Nel mese di ottobre l'Italia ha fatto incetta di richiami, specialmente in tema ambientale .
Tutti i paesi membri, secondo la legislazione, sono tenuti ad analizzare i propri bacini idrografici ed elaborare i rispettivi piani d’emergenza per prevenire eventuali alluvioni, non solo in caso di catastrofi naturali, ma anche nell’eventualità di un malfunzionamento delle infrastrutture stesse.
Nella sua trasposizione della direttiva europea l’Italia, però, non ha tenuto conto della seconda possibilità. Siamo, così, pronti a gestire un’inondazione magari dovuta a uno tsunami, ma se una diga si rompe non abbiamo un piano B.

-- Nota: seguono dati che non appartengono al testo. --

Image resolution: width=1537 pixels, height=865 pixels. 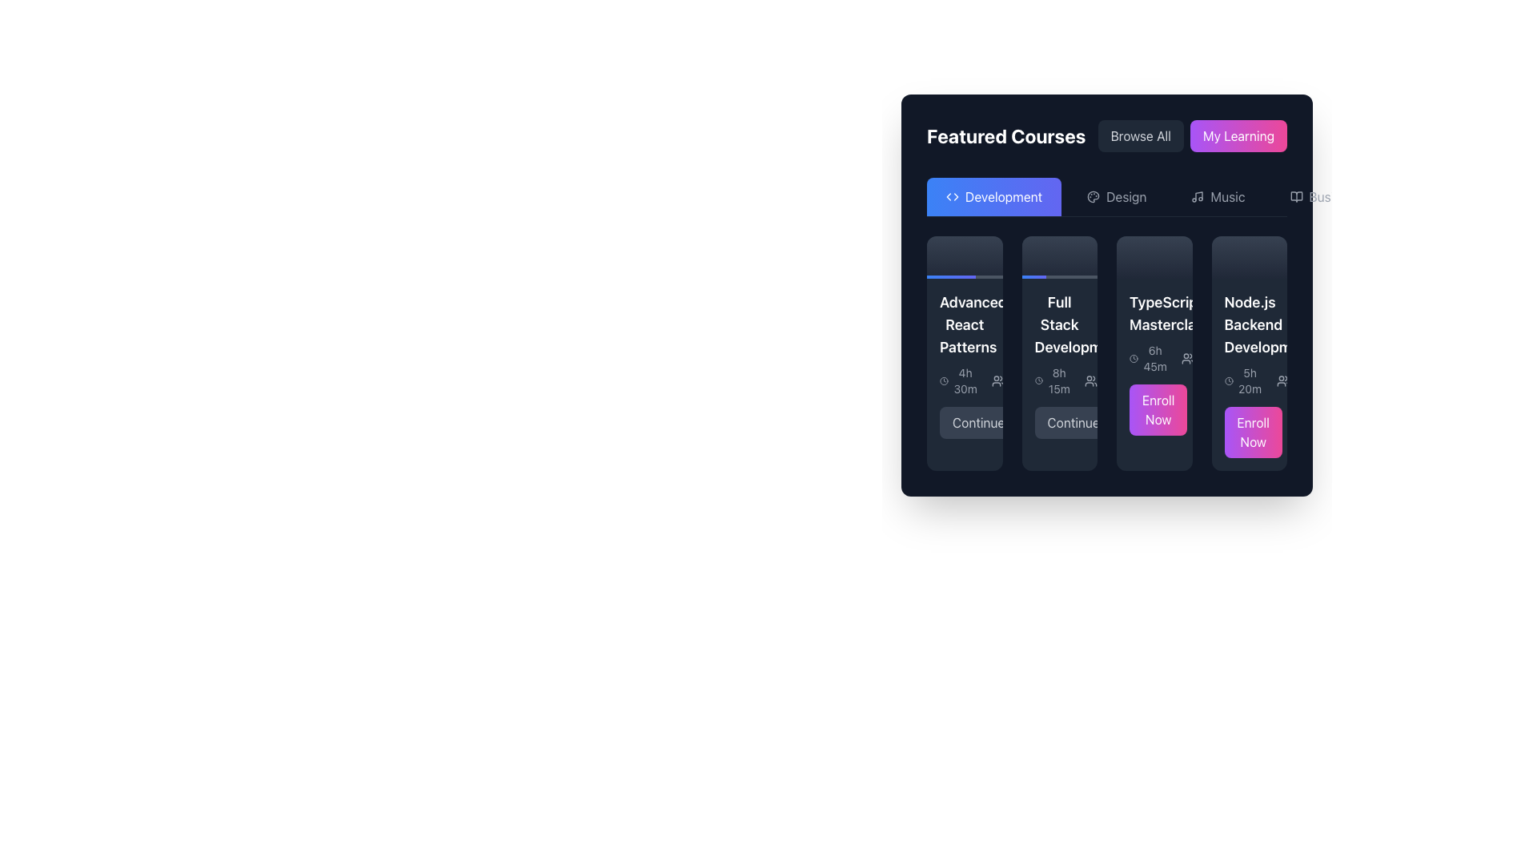 I want to click on the 'Continue' button with a modern flat UI design in the 'Advanced React Patterns' course card, so click(x=964, y=422).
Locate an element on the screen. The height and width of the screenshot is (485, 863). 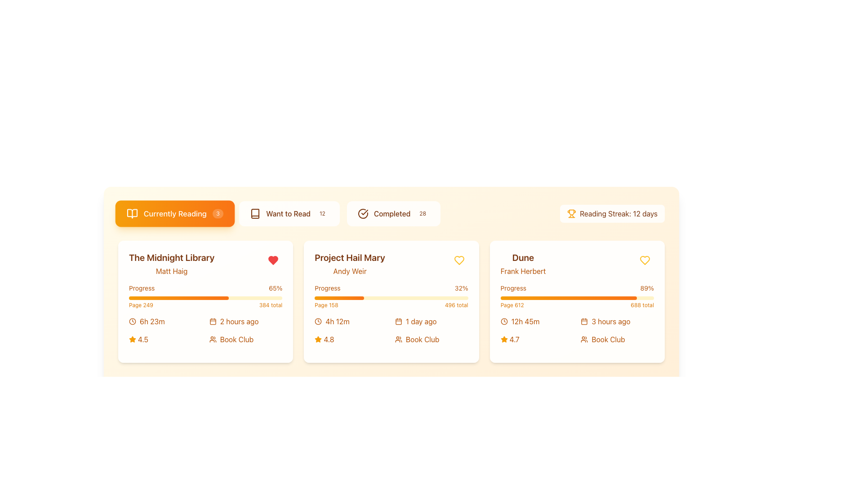
the 'Want to Read' text label is located at coordinates (288, 213).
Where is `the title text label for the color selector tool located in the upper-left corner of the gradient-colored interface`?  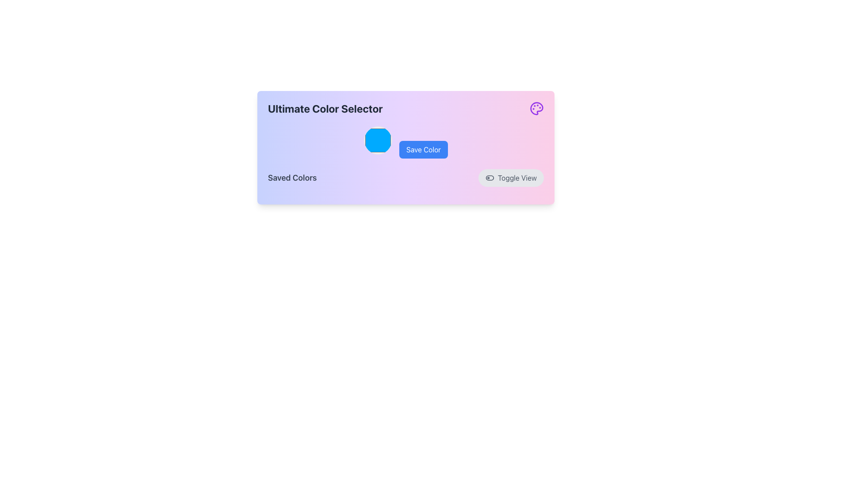 the title text label for the color selector tool located in the upper-left corner of the gradient-colored interface is located at coordinates (324, 108).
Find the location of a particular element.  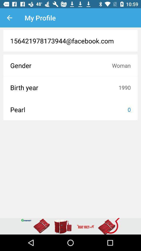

La Commissione aveva già inviato una lettera di richiamo al governo italiano, il quale nel marzo e poi nel maggio scorso aveva risposto garantendo che sarebbe corso ai ripari entro la metà del 2012. Nella lunga attesa Bruxelles ha inviato al nostro governo tecnico un “parere motivato”, il secondo passaggio nella procedura d’infrazione UE, al quale, se l’Italia non prenderà provvedimenti, seguirà un ricorso alla Corte europea di giustizia europea.